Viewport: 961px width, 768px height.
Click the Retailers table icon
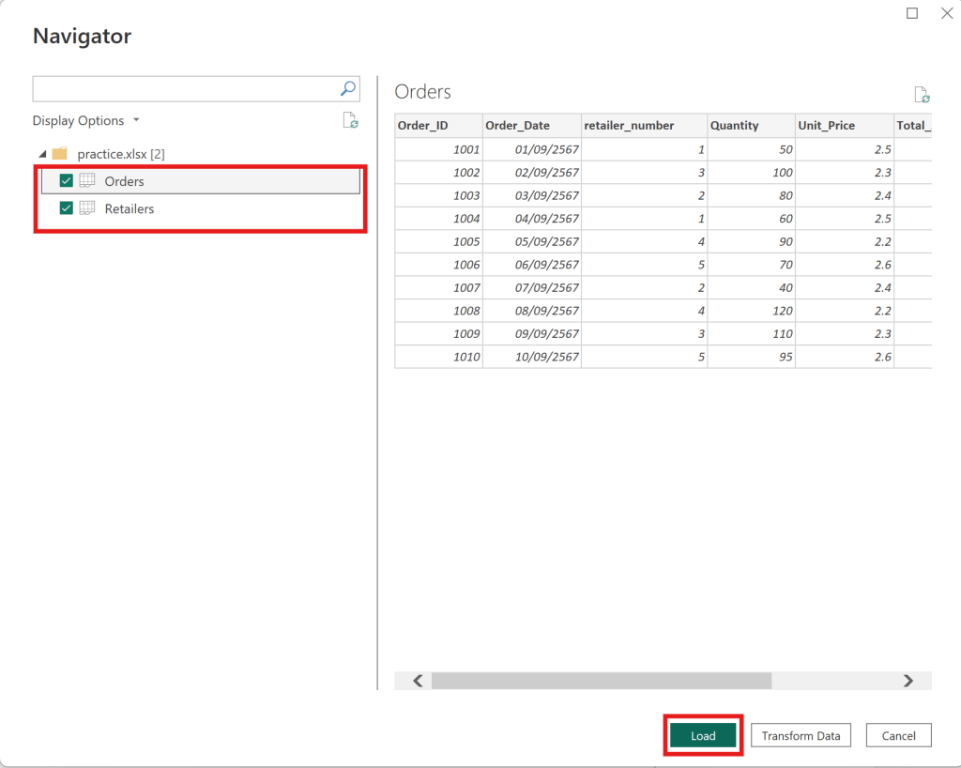click(x=87, y=208)
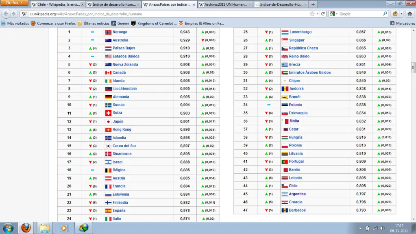Click the browser back arrow button
416x234 pixels.
click(x=6, y=14)
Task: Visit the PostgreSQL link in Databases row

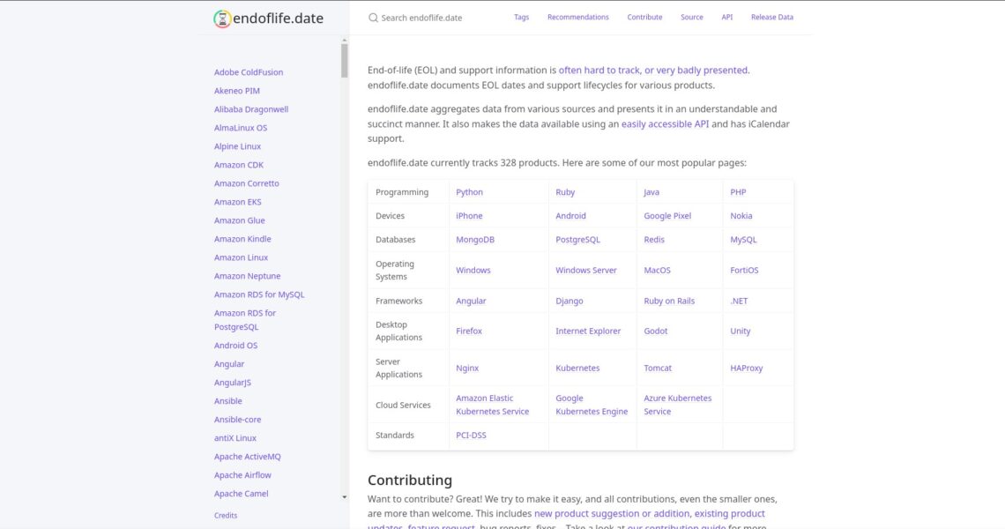Action: pyautogui.click(x=577, y=240)
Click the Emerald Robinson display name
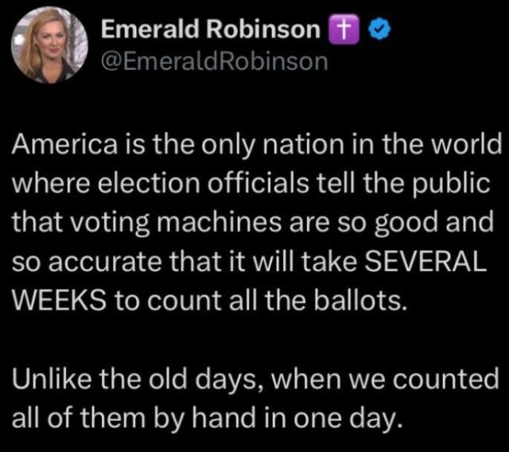 [x=211, y=29]
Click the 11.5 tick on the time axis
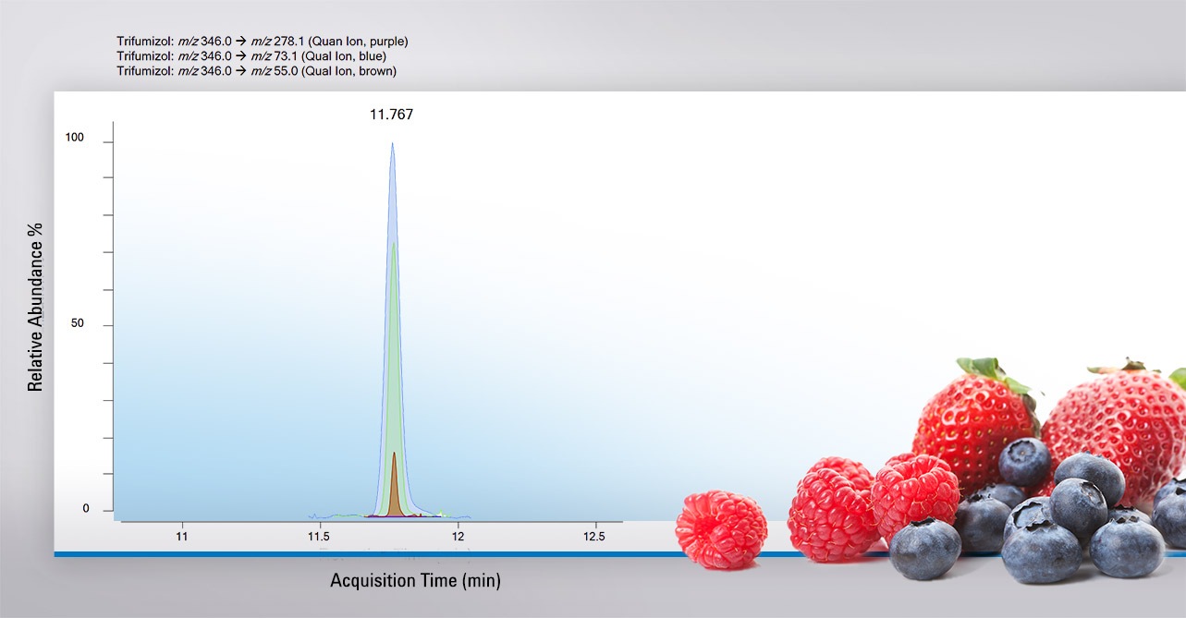1186x618 pixels. (319, 536)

EXERCISE DETAILS >> Your copy should match the data exactly, apart from the images, which are dropped.

SOLUTION >>
Viewport: 961px width, 768px height.
Click the Retailers table icon
click(x=87, y=208)
Click the browser back arrow button
416x234 pixels.
click(x=6, y=14)
Task: Visit the PostgreSQL link in Databases row

Action: pyautogui.click(x=577, y=240)
Click the Emerald Robinson display name
 [x=211, y=29]
Click the 11.5 tick on the time axis
1186x618 pixels. (319, 536)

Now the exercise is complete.